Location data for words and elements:
-- -- --
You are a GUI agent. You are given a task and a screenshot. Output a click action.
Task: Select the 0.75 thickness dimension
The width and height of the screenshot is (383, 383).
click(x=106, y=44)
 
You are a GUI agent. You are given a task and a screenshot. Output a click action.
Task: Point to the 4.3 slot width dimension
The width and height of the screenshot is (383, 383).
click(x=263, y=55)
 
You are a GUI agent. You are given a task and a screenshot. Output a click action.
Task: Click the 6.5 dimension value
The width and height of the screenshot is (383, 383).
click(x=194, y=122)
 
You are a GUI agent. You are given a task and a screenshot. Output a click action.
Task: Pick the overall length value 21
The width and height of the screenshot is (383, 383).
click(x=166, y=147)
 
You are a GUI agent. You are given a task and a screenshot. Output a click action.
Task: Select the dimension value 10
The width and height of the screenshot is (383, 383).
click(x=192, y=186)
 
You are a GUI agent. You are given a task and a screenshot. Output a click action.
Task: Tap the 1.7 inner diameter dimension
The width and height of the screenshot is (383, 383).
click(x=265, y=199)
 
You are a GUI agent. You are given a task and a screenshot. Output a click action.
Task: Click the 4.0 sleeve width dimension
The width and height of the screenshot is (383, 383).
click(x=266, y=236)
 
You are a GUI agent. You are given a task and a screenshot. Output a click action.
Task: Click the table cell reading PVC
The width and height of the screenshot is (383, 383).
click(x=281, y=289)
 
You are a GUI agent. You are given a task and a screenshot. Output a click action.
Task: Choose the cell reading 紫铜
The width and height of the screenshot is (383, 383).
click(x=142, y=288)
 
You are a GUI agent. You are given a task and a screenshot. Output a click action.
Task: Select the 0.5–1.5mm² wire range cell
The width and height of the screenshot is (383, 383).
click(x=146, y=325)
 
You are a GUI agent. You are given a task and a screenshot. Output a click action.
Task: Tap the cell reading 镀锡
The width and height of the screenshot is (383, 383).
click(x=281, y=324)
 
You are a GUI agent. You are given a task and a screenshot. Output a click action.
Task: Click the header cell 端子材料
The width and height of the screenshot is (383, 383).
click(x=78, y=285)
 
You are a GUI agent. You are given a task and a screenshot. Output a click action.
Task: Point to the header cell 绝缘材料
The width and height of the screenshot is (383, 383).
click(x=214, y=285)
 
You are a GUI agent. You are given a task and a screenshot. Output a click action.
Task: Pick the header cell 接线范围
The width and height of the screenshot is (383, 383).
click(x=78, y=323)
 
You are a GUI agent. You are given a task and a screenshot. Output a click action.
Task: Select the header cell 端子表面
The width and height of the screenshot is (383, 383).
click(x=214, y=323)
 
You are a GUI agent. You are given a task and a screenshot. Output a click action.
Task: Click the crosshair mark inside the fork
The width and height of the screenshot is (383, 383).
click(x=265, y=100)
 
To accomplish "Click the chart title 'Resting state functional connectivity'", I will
-- -- --
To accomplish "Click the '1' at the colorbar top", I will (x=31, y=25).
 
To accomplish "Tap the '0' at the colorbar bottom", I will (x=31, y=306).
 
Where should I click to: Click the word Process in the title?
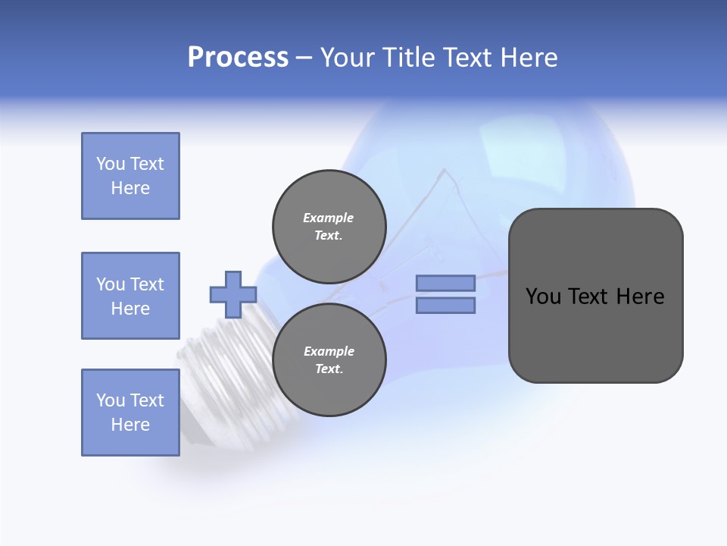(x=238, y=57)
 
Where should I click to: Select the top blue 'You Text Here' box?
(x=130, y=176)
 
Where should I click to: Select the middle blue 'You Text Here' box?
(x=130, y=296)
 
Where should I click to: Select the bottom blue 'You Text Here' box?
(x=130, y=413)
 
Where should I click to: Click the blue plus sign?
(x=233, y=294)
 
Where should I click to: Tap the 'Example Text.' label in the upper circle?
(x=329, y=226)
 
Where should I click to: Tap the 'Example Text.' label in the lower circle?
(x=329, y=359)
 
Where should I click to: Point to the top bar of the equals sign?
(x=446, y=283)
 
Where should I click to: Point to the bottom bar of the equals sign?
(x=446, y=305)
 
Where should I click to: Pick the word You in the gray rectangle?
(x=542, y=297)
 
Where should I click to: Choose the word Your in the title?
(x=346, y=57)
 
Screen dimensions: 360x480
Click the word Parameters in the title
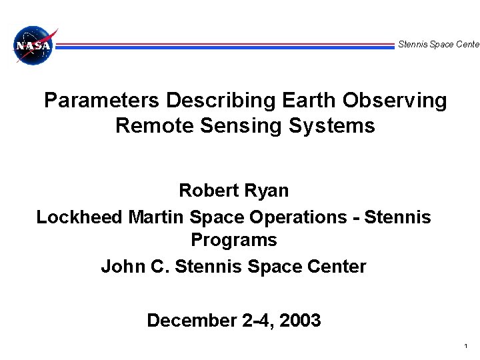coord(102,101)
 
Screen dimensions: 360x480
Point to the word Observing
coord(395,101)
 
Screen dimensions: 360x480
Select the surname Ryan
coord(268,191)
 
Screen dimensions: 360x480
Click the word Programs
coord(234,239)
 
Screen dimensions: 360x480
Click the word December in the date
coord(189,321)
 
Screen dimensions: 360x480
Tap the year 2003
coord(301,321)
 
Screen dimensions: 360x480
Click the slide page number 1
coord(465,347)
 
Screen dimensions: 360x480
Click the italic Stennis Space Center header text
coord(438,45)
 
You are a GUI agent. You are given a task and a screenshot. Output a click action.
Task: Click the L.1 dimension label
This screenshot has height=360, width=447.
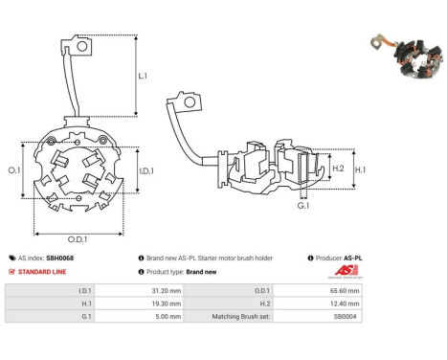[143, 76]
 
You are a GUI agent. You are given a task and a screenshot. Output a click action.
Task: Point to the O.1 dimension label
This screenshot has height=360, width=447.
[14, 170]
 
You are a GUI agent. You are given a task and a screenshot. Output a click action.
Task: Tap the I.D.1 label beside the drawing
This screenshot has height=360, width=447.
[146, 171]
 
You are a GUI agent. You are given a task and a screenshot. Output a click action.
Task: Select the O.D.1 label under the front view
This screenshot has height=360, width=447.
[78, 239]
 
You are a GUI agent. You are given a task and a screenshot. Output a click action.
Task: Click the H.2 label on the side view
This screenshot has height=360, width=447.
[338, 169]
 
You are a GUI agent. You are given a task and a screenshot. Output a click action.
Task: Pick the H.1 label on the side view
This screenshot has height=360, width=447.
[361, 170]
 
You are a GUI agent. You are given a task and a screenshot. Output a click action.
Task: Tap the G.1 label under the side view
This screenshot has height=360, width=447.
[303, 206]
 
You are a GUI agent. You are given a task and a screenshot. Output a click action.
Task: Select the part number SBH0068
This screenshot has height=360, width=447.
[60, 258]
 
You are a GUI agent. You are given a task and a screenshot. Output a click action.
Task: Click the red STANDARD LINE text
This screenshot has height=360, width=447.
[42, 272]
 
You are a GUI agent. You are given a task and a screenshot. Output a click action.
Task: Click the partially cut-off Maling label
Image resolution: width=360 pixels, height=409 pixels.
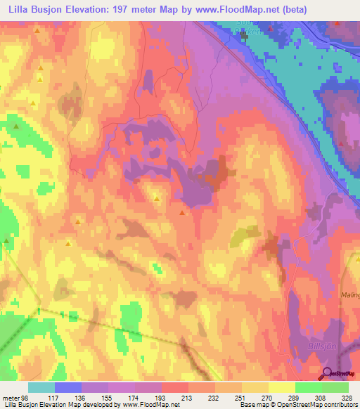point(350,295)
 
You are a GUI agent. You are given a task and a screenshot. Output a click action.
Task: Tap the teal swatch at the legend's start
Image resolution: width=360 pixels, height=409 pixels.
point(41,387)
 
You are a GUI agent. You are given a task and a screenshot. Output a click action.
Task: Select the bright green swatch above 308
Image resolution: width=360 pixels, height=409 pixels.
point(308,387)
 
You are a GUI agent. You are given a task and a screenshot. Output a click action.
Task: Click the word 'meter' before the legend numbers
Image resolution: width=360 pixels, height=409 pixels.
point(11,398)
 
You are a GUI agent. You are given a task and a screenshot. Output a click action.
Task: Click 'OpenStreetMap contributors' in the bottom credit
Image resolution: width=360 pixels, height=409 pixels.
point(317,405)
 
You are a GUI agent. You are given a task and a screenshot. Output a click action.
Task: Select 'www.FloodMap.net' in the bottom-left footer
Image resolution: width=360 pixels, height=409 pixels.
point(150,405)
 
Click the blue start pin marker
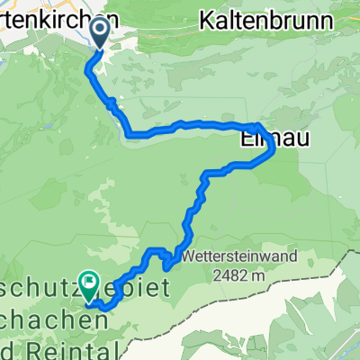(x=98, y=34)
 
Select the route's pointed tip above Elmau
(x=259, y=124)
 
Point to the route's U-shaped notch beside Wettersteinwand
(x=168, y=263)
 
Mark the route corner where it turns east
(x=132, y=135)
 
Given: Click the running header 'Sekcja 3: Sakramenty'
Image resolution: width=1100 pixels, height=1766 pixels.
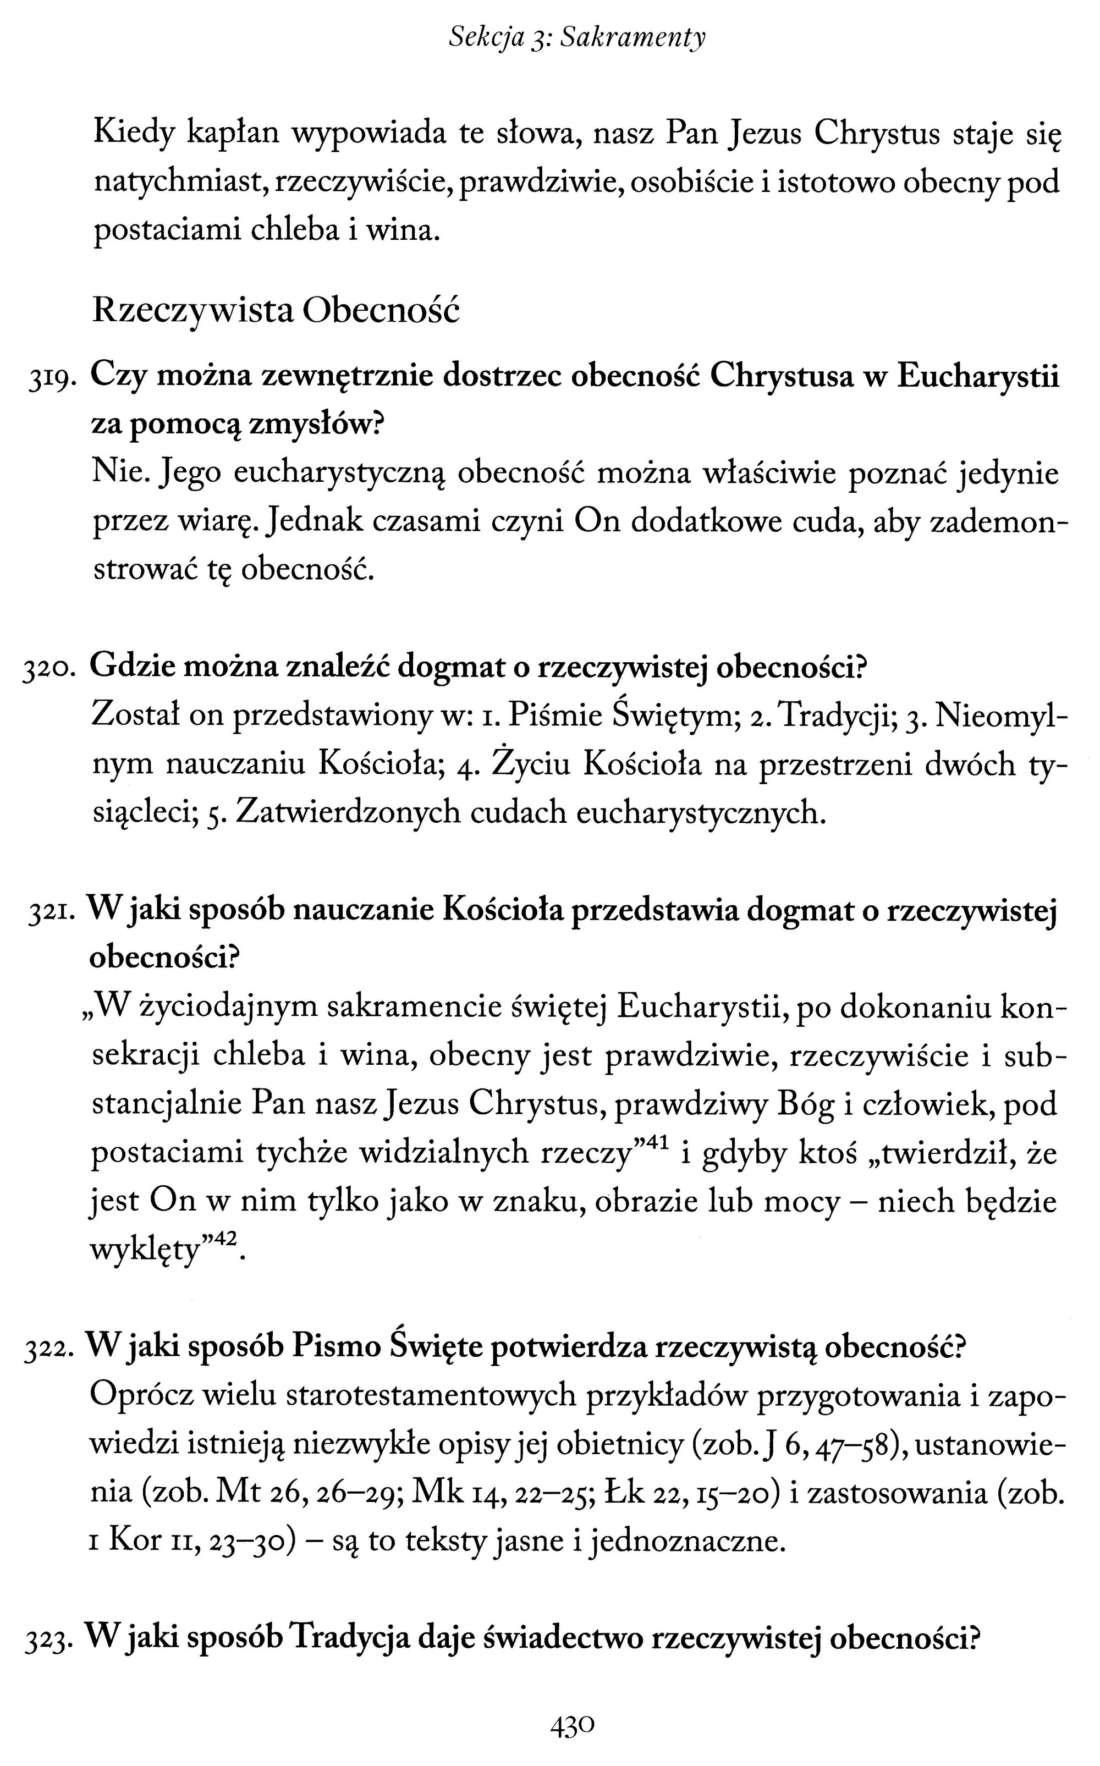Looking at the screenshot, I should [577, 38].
-- -- --
* **REQUEST**: Rewrite every line of the entries from the line containing "Where should I click to: Point to the top" up to and including the line containing "coord(102,101)", requests included, increasing each coordinate in the answers by 25. Leave the pictures out of the answer.

* **THE RESULT**:
Where should I click to: Point to the top bar of the equals sign?
(x=471, y=308)
 
Where should I click to: Point to the bottom bar of the equals sign?
(x=471, y=330)
 
Where should I click to: Pick the word You in the gray rectangle?
(x=567, y=322)
 
Where should I click to: Choose the word Your in the title?
(x=371, y=82)
 
Screen dimensions: 360x480
Click the word Parameters in the title
coord(127,126)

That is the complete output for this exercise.